*ASSIGNMENT*
Reproduce the entries below exactly, but only from the line containing "Task: Open the account dropdown arrow" to the line containing "Click the five-star rating under the tote bag", inclusive.

*RECORDS FOR PROCESSING*

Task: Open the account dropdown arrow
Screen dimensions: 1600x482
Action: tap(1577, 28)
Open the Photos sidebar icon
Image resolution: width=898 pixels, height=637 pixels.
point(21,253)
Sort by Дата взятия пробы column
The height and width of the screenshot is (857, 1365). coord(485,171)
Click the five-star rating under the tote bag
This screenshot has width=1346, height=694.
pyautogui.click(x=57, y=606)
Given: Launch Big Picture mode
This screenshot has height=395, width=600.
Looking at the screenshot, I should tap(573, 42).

* * *

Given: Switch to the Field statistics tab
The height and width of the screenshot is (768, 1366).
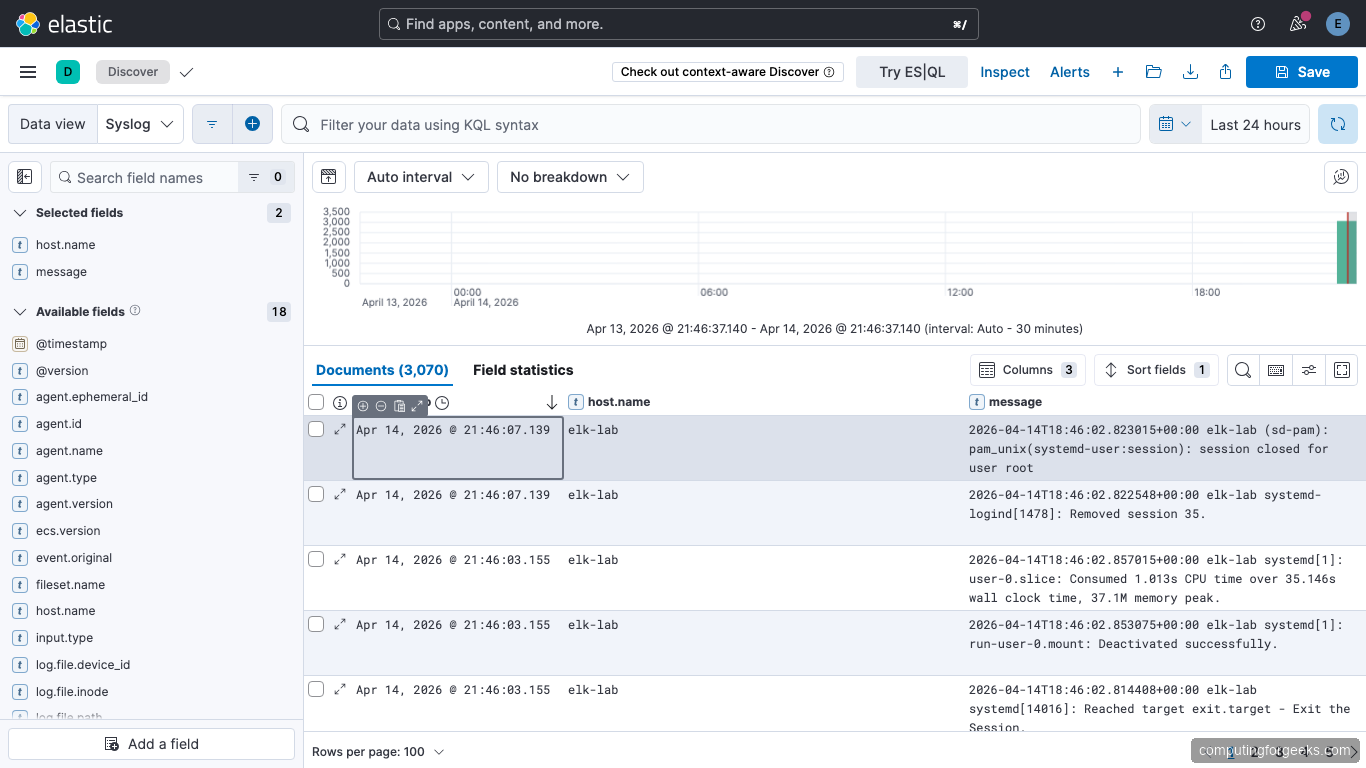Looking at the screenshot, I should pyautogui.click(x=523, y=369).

*RESPONSE BELOW*
Task: Open the account dropdown arrow
Screen dimensions: 1600x482
Action: tap(1577, 28)
Open the Photos sidebar icon
Image resolution: width=898 pixels, height=637 pixels.
point(21,253)
Sort by Дата взятия пробы column
The height and width of the screenshot is (857, 1365). coord(485,171)
Click the five-star rating under the tote bag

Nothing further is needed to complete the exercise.